At that time in my life, I was quite shy. I spent most of my free time reading books — escapism was one word I would define that period as. A few months after that talk with my mom, if you may call it that, I had a violent angry outburst over the smallest of things, an eraser, for instance. That outburst pushed me further into isolation; I didn’t socialize at all, which marked the beginning of my bullying. Those angry outbursts kept happening and I noticed I couldn’t control my emotions at all, so to get a grip on that, I started hurting myself. It was like a pill I could take to make myself like everybody else. Pain was my companion and savior. She would make me numb or stop my extreme mood swings and put me in a neutral state. It was a very dark period of my life, I would go to sleep crying, praying to every being out there to just kill me.
I shared those thoughts with my grandmother (on my father’s side), the only person I trusted, and in her eyes, I saw a glimpse of understanding. Suddenly, all my free time was spent with her, with us meditating or me just embracing her. She was also retired from the world, so she didn’t talk to anybody or interact. She was a presence you almost forgot existed. I seldom heard her talk or pray. She was mostly in her room, and with her limited Arabic vocabulary showed me her safe place, spirituality. The worship of old gods, one in particular, the mother goddess Tannit. Almost in a trance, she would talk about Tannit adoringly. I started doing research, wanting to know more about my heritage, the ancient worship of my people. I could only get so much from my grandmother since I didn’t speak her language, Tamazight.
Every moment was known spent with this woman of experience and knowledge, trying to piece together the information she was trying to pass on to me. Later on, after she died, my father told me that she was suspected to be bipolar. He used such crude and hurtful language to explain it, her “craziness” he called it. He described the times where she was inspiring, a light shining into an otherwise bleak world, then like a switch had been flipped, she was gone — and the cycle continued. I finally understood where my instant connection with her came from, and I felt saddened that all her life she had to bear such a burden alone. Even her child that adored her talked in such a cruel manner about something that most likely weighed on her.
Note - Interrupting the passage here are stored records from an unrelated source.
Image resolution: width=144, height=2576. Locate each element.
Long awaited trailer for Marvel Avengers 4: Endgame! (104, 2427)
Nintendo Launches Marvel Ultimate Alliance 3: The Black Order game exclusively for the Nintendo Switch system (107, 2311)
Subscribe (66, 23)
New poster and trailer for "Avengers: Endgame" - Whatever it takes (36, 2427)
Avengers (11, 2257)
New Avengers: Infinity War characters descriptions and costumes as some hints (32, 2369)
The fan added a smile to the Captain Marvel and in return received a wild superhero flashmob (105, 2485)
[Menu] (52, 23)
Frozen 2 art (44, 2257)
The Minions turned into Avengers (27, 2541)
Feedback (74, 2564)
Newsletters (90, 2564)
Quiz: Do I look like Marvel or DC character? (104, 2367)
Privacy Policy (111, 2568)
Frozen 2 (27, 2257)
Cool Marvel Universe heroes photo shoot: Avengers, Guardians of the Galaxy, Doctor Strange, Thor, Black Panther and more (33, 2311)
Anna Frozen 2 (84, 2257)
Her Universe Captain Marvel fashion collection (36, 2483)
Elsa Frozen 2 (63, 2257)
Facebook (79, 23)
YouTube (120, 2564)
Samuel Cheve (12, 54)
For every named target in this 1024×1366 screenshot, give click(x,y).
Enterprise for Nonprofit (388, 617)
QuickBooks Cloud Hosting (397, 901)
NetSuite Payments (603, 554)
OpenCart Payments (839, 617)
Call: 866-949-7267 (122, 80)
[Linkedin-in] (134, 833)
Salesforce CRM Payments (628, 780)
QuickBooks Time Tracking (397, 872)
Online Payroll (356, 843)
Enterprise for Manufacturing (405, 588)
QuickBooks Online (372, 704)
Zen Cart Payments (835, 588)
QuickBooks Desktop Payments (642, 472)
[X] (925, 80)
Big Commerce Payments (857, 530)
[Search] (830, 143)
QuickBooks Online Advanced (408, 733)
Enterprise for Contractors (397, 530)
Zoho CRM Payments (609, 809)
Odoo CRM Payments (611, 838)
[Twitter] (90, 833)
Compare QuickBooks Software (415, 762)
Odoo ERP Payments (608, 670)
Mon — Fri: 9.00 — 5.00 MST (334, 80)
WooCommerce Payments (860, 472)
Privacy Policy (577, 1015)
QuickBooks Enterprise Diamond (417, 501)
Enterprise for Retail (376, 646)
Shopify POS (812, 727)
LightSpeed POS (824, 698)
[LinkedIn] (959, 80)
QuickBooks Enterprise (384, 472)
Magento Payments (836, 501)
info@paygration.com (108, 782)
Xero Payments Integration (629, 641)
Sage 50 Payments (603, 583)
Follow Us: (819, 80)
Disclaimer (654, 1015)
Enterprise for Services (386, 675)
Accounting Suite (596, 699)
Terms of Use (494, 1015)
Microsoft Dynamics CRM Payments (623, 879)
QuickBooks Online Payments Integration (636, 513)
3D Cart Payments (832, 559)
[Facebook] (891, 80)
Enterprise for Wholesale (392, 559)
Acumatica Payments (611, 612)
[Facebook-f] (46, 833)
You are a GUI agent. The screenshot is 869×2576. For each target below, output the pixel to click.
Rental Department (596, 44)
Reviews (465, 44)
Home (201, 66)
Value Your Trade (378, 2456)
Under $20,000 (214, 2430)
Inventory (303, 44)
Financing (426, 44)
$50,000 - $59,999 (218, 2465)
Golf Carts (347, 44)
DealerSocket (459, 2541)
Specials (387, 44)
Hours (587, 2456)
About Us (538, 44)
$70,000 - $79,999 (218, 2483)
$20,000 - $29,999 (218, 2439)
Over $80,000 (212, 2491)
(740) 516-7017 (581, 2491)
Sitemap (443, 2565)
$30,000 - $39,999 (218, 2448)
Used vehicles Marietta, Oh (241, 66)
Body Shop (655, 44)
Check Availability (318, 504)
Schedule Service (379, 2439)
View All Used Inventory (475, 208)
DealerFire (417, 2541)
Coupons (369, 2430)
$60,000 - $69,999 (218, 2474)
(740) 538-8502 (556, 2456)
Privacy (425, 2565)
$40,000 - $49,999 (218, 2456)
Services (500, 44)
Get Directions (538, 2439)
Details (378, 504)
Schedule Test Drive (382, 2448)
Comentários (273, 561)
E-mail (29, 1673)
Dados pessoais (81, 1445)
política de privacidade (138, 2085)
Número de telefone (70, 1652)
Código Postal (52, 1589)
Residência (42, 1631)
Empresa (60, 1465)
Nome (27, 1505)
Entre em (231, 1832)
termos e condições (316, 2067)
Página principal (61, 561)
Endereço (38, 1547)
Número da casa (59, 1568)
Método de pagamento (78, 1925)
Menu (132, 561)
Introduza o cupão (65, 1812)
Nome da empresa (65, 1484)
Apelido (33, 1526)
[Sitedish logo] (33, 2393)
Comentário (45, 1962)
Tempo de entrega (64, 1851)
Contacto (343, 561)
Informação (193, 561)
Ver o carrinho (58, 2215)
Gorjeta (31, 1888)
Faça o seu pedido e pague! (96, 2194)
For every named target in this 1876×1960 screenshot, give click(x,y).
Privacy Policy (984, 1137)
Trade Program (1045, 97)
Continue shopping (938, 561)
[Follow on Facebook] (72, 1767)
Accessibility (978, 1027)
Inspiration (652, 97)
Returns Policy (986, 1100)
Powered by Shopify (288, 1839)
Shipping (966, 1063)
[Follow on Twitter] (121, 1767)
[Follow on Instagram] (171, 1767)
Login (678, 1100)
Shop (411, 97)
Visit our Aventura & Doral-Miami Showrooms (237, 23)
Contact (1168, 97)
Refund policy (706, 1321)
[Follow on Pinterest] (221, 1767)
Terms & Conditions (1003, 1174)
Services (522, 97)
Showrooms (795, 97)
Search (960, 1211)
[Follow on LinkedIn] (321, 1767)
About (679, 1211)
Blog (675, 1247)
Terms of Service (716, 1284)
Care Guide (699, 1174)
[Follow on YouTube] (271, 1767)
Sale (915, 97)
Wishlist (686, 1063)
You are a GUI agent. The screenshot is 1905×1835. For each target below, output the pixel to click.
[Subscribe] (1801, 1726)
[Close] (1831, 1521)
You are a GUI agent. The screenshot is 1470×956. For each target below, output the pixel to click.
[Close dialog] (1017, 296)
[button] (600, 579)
It will not come as a surprise that he has still not acknowledged the role he played in my own traumas or that I’m seeking therapy.
“…if you seek help, at some point, you will find yourself at a place where a light starts to appear at the end of the tunnel.”
I tried to kill myself several times and it wasn’t until my condition worsened significantly and impacted the honor of my family that my mother took it seriously. I was in my last year of high school, severely depressed, failing most of my grades that she took me to my first psychiatrist. If I didn’t get my high school diploma, in her mind it would be more shameful than if I was “crazy”. The mistake that the psychiatrist made was that he thought scheduling family therapy would be a good idea, which resulted in my father finding out. My father lashed out at the mere idea that he was responsible for the failed daughter he created. He cussed so much that day and I couldn’t go to therapy for at least a couple of months and never to that particular psychiatrist again. My savior, now, was the psychiatrist I saw next — she put me on an antidepressant and understood my situation. Perhaps that came from her being Moroccan also. I felt like I could finally breathe; the tagline for that year with her was: “survive and get your diploma so you can get out of the country.”
I did get my diploma and went abroad for a year; unfortunately, my traumas weren’t resolved or really worked through. I failed that year and have since been forced back to my country. I’ve worked on my issues and I’m slowly getting better, although I wish I would have stayed abroad, since my country and my culture are the origins of many of my traumas. I still haven’t found the treatment that’s right for me, but it got better. Now I don’t have to hide, this part of me at least. I’ve met amazing people that have helped my journey towards healing and understanding myself. I have a supportive long-distance boyfriend that has taught me that I’m, after all, worthy of love and consideration, so I’m hoping to join him as soon as possible to continue this long road near my support system.
And to the people like me who are ashamed of their abuse, the status of their mental health, or their painful past, just know it gets better, not now, not for a little while, but if you seek help, at some point, you will find yourself at a place where a light starts to appear at the end of the tunnel.